17 May 2002 mslicker   » (Journeyer)

tk, To me, Smalltalk is clearly one of the more elegant object-oriented languages I've seen.

However, I dislike object-oriented programming in general.

  • Rarely are objects and the relationships bewteen them meaningful to the problem being solved.
  • The problem can always be solved in a more efficient way using the von Neumann model. The dominant archiecture of computers today.
  • I don't like being limited to a single mode of programming.

As a system, Smalltalk is not very promising. The prominant Squeak system is quite large and not that responsive compared to existing systems. Improvement from the users perspective requires consuming less resources, and a faster response, among other things. It could be that the squeak developers went a little feature crazy. Squeak doesn't seem to have a purpose, other than to show how various things might be coded in Smalltalk. Maybe it is possible to have a much smaller smalltalk with adequate performance, and usable applications.

Impovement though, is very much possible. Just look at the slop that passes as functioning C code these days. Impovements to existing systems can be made in speed, resource consumpion, code size, simplicity, and the user interface. All of these can be improved by orders of magnitude, without coding everything in assembly. However it is required that you start from scratch, in an extremly capable language.

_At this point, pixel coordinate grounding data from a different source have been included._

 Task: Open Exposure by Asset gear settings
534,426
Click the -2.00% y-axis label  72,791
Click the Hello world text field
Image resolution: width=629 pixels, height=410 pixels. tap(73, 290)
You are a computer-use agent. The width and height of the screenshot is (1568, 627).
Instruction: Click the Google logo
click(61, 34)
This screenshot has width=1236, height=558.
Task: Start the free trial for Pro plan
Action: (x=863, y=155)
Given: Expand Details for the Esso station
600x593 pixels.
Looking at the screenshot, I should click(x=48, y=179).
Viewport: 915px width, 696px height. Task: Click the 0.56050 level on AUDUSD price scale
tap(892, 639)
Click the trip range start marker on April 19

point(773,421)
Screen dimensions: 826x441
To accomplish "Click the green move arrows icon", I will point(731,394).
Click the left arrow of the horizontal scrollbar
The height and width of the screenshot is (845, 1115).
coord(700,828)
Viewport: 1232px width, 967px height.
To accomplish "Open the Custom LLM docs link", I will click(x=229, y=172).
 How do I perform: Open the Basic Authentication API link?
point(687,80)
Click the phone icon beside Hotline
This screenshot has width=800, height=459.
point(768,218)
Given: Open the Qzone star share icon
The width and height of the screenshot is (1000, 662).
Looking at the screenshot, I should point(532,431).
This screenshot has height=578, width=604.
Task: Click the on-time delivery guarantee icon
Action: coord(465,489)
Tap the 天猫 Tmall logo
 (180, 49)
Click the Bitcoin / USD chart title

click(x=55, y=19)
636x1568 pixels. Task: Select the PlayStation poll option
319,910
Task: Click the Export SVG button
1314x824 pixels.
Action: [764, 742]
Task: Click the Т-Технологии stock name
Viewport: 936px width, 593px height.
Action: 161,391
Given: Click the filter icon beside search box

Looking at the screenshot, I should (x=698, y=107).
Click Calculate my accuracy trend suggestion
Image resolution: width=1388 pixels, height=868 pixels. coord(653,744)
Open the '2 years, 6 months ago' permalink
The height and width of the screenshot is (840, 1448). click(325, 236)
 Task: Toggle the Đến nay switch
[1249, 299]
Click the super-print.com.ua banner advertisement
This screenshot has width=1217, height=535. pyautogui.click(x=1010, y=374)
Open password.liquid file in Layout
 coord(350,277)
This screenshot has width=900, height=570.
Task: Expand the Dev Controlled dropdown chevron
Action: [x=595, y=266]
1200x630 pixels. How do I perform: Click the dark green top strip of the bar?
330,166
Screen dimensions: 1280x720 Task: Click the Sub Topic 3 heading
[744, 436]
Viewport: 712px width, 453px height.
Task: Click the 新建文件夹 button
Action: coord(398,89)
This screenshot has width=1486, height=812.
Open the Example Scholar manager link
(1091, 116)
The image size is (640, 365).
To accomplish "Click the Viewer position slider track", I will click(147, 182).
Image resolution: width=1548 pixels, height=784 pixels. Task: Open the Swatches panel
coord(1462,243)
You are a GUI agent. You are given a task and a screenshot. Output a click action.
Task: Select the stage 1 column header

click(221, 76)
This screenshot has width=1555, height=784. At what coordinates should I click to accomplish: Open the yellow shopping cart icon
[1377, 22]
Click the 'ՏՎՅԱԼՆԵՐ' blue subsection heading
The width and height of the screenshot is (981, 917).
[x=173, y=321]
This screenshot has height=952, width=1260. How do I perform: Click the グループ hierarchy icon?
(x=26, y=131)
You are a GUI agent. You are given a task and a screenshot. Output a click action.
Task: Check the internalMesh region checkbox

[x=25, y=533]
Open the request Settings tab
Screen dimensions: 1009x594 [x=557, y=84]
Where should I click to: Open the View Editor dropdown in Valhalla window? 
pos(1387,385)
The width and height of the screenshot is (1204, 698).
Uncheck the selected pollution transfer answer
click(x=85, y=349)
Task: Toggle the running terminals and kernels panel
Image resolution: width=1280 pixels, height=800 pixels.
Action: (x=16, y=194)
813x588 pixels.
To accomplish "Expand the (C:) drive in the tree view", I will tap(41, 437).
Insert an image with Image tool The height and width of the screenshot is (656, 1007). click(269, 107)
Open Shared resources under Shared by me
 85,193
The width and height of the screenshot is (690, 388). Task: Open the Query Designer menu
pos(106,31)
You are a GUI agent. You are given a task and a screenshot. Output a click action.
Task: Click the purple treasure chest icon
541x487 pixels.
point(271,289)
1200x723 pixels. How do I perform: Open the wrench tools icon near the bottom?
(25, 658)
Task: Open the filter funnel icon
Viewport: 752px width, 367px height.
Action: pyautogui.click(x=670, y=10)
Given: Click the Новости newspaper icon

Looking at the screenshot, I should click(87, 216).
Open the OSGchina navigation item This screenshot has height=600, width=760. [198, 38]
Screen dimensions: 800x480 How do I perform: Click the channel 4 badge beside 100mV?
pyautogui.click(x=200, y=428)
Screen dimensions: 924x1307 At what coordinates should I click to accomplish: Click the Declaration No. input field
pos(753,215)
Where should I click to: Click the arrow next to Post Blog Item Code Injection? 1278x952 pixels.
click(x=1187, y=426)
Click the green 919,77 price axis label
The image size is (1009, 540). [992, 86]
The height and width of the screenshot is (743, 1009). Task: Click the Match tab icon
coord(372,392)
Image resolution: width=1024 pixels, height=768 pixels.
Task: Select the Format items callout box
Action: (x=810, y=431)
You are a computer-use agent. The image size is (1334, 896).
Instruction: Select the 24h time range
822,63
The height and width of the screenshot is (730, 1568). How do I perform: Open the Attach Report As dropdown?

In this reguard, the most promising system to me is the colorForth system. The philosophy of this system is to cast off as much bagage as possible and start fresh. The system is %100 original code by Chuck Moore. Performance is excelent. Although the code is not purely optimized for speed like compiled C. colorForth chooses a much simpler compiler instead. In fact the compiler and the entire core software is under 2k. Extensibility is at the heart of the lanugage, so the large range in semantics required by a modern system can be expresed elegantly in the language.

The reason why colorForth can achieve such improvement, is that it relies purely on human ingenuity. The only limit in how good the code is, is in the programmer writing the code. The reason why the compiler does so little, is that the code is already human optimized.

For software to improve, I believe we must rely primarily on our own creative abilility. Automation of creative tasks makes us the slave to the machine.